- _What you have to do_
All records that follow are to be copied exactly, with images omitted.

+-------+

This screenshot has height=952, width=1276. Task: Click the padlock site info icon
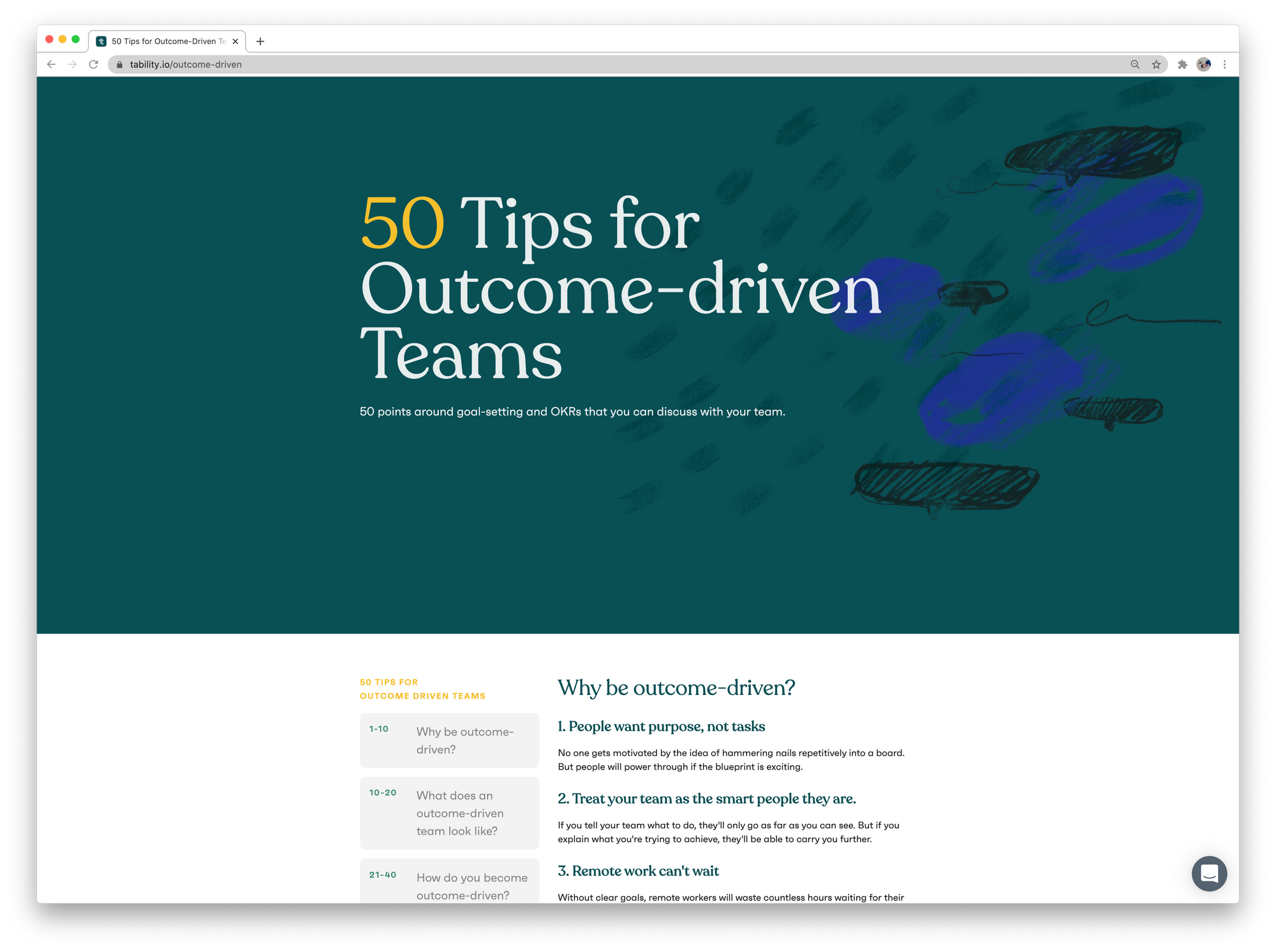click(x=119, y=64)
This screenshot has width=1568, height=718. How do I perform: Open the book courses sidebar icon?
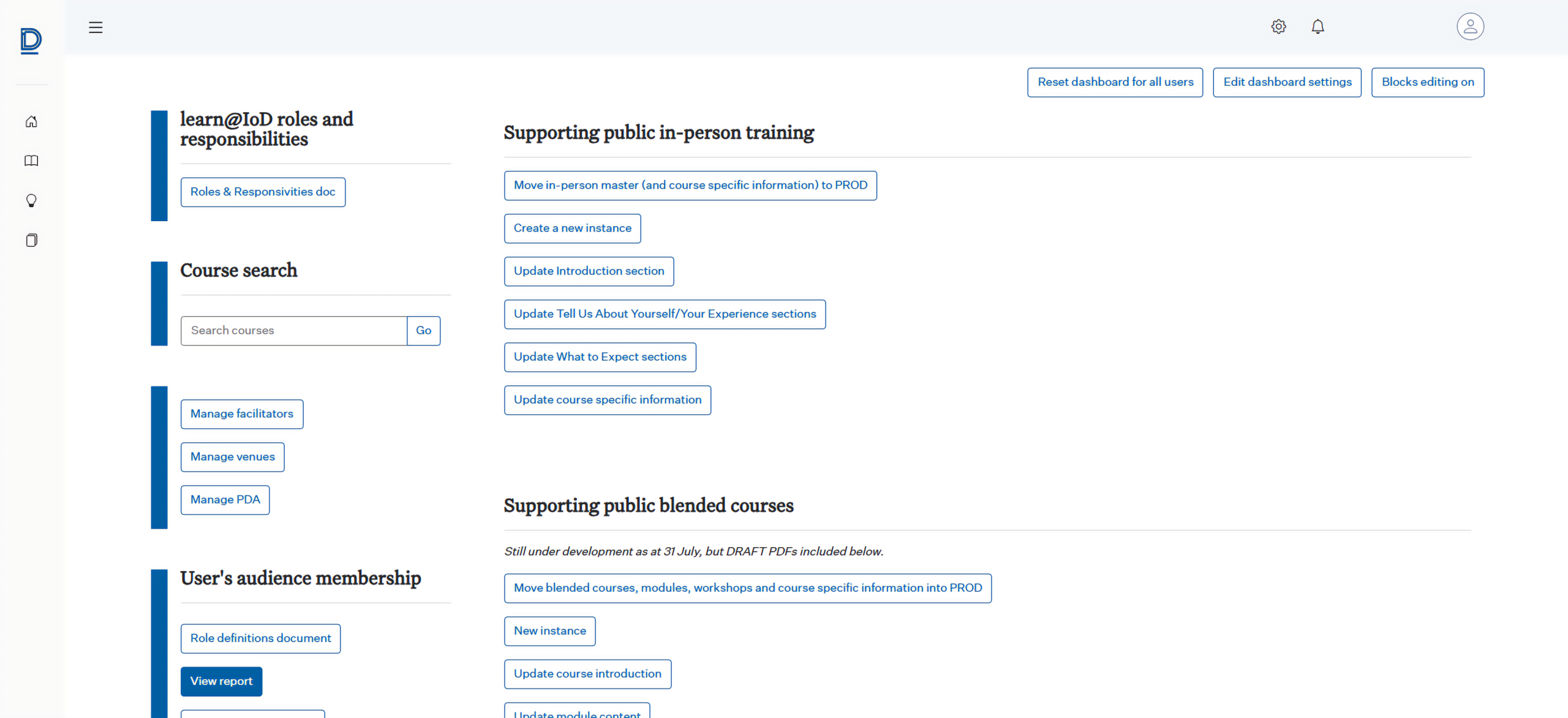(x=31, y=161)
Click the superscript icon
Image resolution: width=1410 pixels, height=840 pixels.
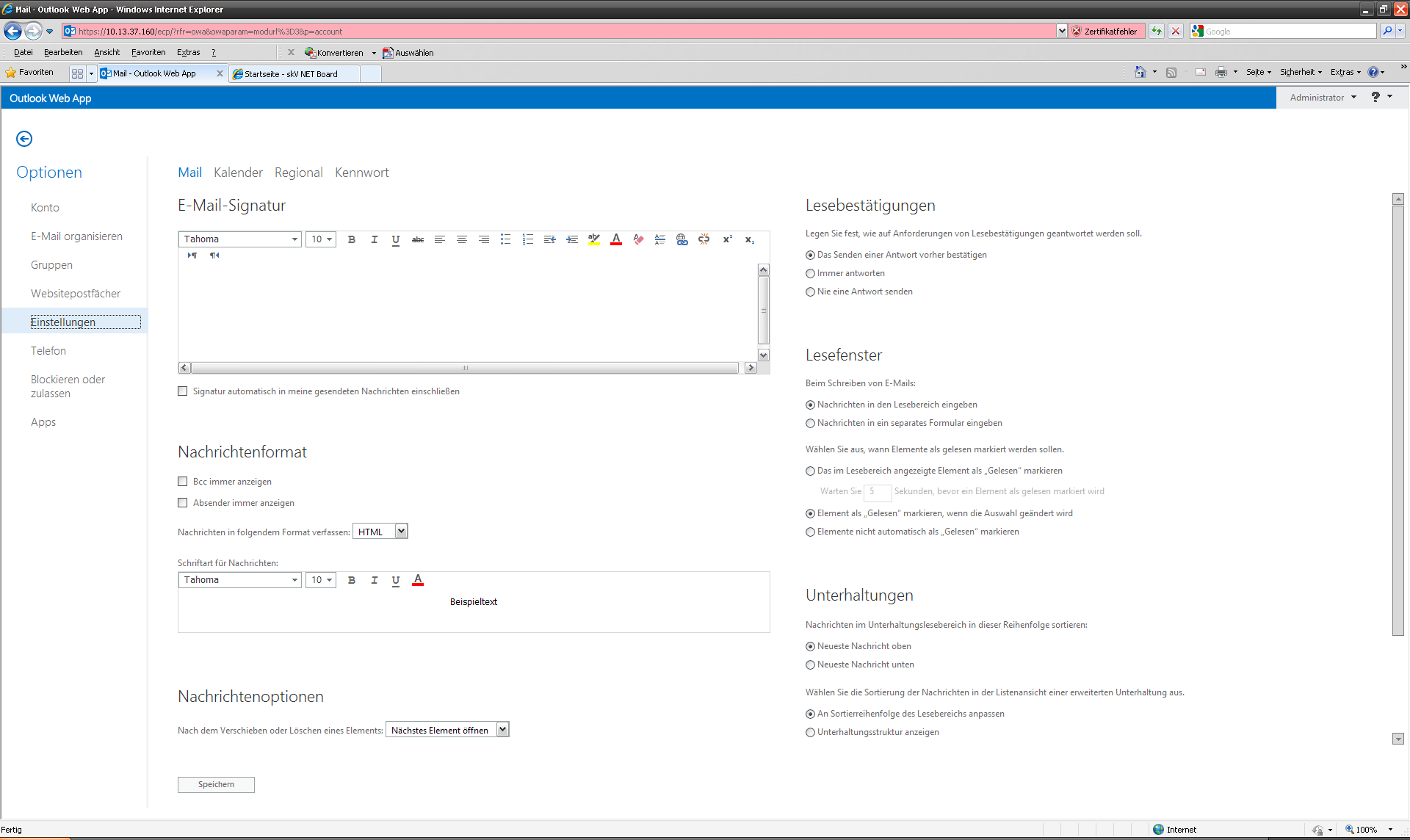point(727,239)
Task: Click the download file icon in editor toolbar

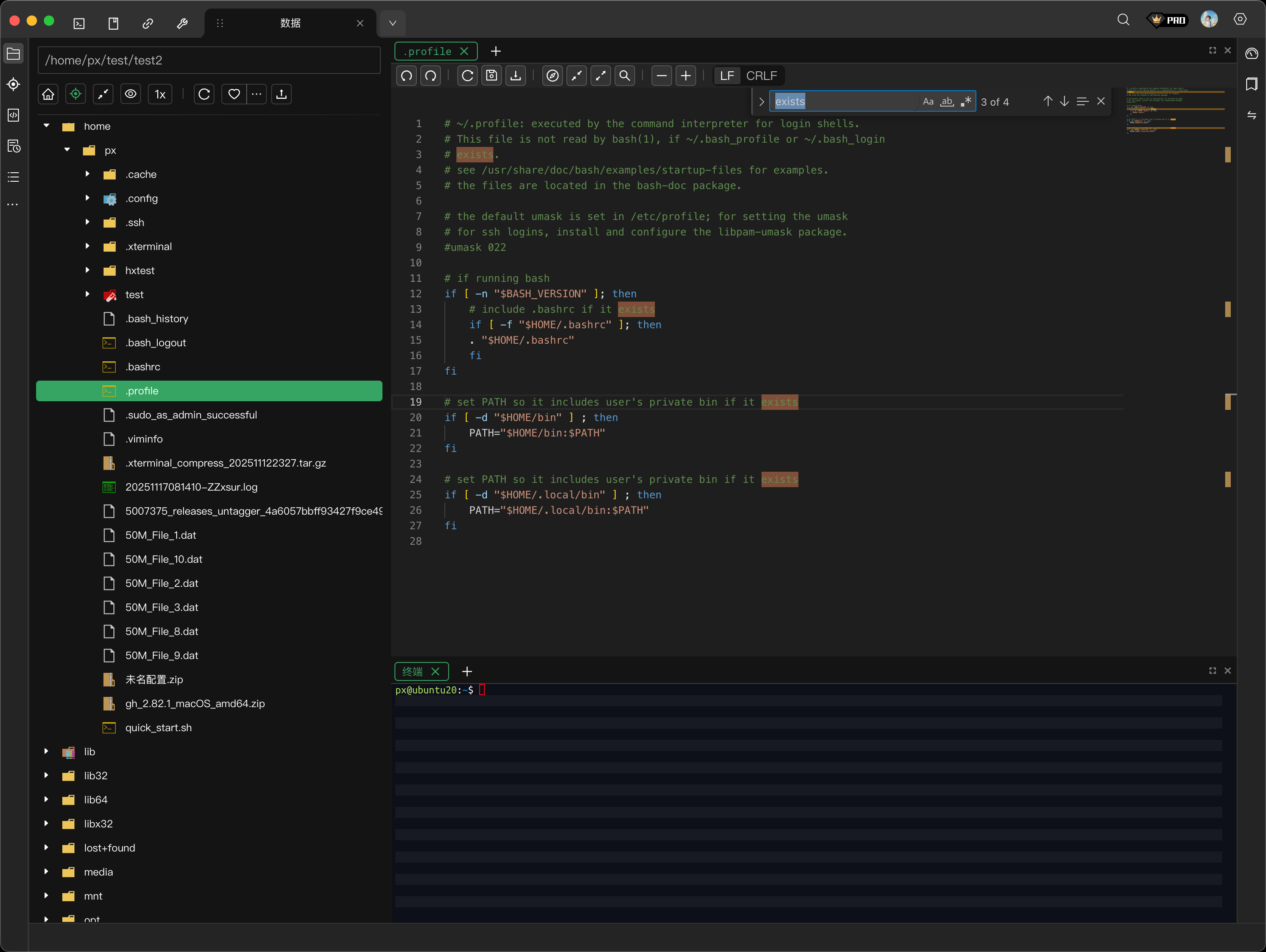Action: click(516, 76)
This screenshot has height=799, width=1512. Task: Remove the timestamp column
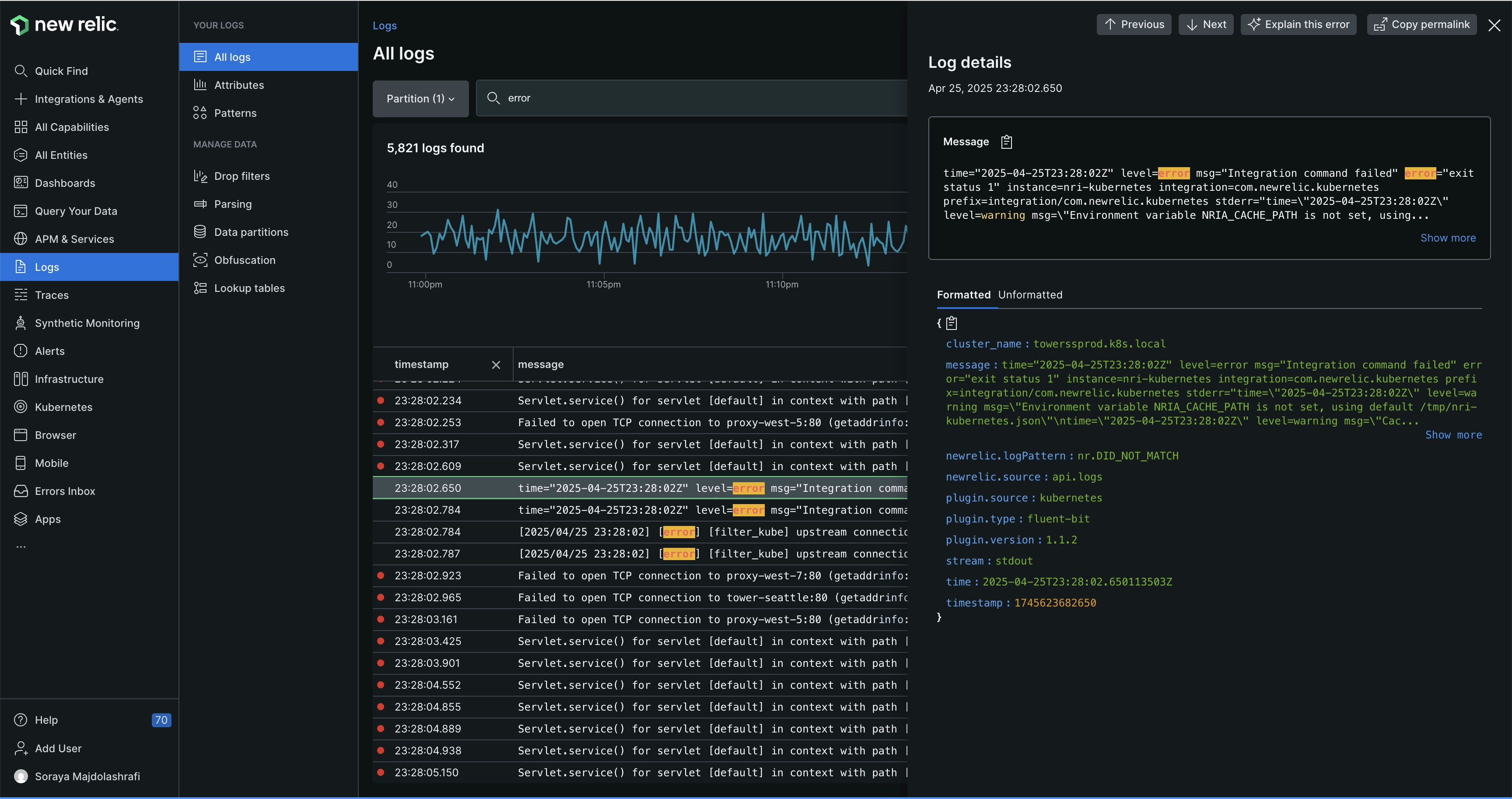(x=496, y=364)
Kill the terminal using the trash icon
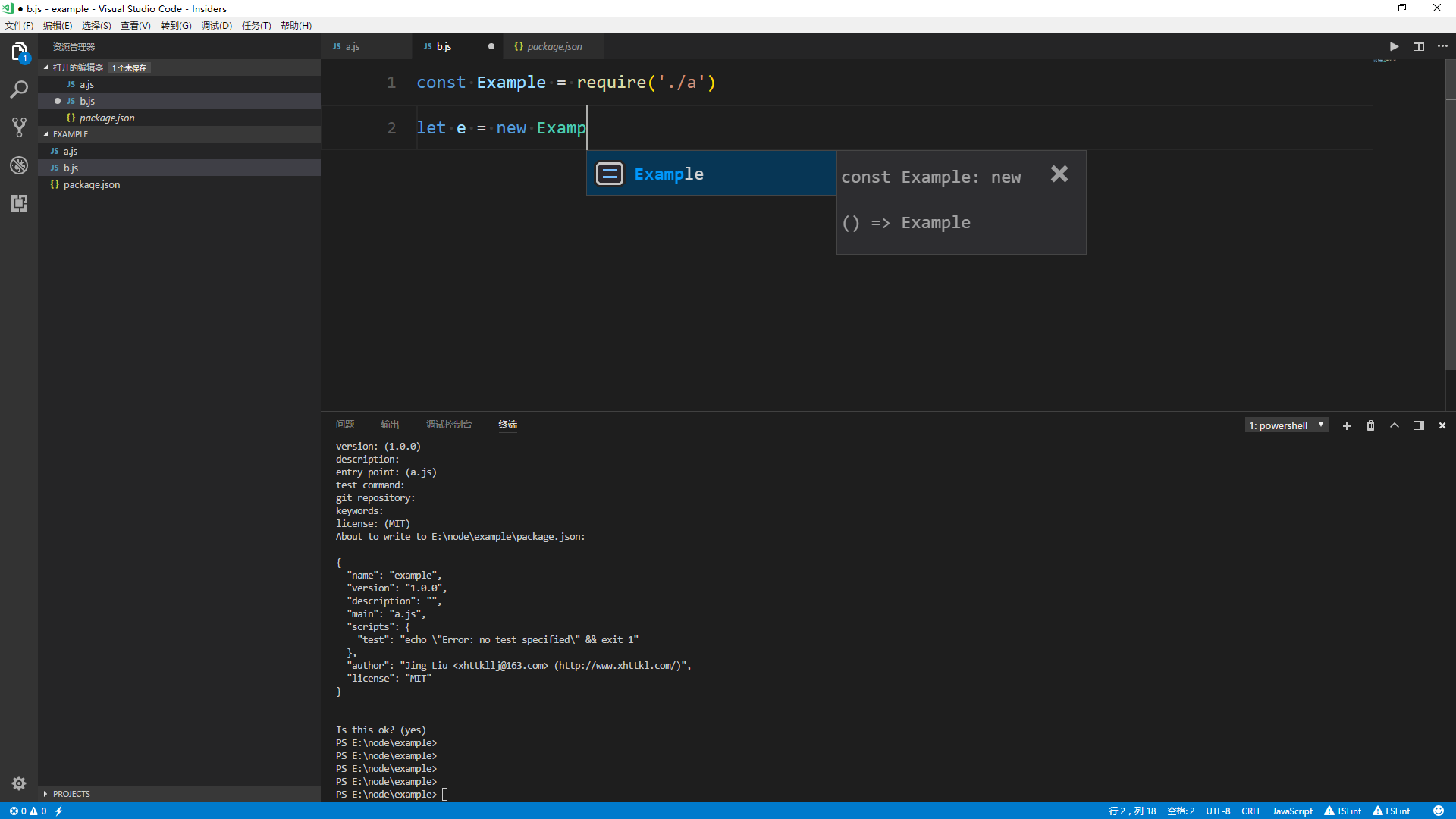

+-------+

- _Result of the exercise_
This screenshot has height=952, width=1276. Task: Click the padlock site info icon
click(x=119, y=64)
This screenshot has width=1568, height=718. How do I perform: Open the book courses sidebar icon?
(x=31, y=161)
Click the superscript icon
Image resolution: width=1410 pixels, height=840 pixels.
point(727,239)
Task: Click the download file icon in editor toolbar

Action: click(516, 76)
This screenshot has height=799, width=1512. Task: Remove the timestamp column
(x=496, y=364)
Kill the terminal using the trash icon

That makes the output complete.